The critics have had their say. Starting today, you can weigh in on our Facebook page. But at the Los Angeles premiere, we got to ask some of the creative forces behind John Carter about reviving Edgar Rice Burroughs’ century-old pulp trip to Mars. “When you’re talking about Middle Earth andLord of the Rings, do you worry that paleontology hasn’t turned up any elf skeletons in the Permian layer?” asked cowriter Michael Chabon, rhetorically. “It may not be the Mars you see when you look through a telescope, but it’s the Mars you see when you look in your heart.” (He also told us that the Kavalier and Clay movie isn’t happening, but he is in talks with HBO).

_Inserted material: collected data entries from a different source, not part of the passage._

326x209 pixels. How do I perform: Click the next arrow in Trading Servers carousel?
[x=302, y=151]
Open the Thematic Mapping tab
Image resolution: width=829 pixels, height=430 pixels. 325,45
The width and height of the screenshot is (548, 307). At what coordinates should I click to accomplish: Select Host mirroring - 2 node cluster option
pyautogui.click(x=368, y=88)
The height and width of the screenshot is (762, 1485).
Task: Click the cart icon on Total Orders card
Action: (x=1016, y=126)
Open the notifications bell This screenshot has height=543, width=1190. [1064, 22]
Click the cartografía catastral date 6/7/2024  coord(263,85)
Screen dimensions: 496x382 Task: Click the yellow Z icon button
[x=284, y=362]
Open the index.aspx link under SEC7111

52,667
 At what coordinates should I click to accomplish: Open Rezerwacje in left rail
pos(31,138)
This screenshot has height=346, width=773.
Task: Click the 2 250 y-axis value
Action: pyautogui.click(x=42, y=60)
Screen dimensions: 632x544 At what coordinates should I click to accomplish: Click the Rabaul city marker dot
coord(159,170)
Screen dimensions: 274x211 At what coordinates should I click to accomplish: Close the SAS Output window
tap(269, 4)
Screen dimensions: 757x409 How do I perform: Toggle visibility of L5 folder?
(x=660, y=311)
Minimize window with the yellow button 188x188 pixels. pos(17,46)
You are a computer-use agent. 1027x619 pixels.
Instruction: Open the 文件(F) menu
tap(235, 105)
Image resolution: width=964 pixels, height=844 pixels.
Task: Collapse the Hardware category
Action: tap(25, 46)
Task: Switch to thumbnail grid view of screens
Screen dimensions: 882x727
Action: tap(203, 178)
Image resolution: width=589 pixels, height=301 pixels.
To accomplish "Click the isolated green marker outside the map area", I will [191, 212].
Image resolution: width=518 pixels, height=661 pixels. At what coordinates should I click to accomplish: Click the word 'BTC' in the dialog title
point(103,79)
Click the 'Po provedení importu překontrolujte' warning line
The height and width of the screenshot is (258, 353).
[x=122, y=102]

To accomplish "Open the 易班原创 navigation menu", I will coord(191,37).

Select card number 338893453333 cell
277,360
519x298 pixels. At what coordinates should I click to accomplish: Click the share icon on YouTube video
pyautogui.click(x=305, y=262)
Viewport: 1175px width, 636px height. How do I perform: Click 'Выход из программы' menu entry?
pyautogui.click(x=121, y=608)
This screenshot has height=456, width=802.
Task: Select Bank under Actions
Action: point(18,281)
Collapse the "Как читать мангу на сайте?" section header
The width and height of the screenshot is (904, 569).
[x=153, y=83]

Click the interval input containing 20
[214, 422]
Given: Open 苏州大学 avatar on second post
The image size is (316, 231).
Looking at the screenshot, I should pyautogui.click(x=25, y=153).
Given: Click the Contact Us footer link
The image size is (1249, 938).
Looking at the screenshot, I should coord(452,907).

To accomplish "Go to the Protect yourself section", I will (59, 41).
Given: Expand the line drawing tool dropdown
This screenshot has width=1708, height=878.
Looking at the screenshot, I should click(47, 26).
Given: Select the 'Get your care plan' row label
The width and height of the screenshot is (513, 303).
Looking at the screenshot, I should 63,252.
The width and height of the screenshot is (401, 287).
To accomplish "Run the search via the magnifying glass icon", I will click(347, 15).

Likewise, composer Michael Giacchino did his best not to worry about how sound or native music might be generated on our planetary neighbor, saying, “It doesn’t even matter what planet they’re on or if they’re a rat or on the Enterprise out in space – you go for the character and the emotions that the people carry.” Star Taylor Kitsch did his best to prepare with as much reality as could be found in the story of a Confederate soldier in space, citing, “months and months and months of immersing myself in the Civil War and, of course, the aesthetic part of it, which was just this silly, strict diet.”

The masive-budget, sword-and-sandal-and-spaceship epic is directed by Andrew Stanton, best known for…Wall-E andFinding Nemo? It’s not as big a stretch as you might think; Like Nemo’s dad, Carter has also lost a child, and like Wall-E, he finds himself the hero of a desert ravaged by environmental destruction. Also, says Stanton, “I never really left animation. There are more animated shots in John Carter than in Wall-E.”

John Carter opens today on our planet.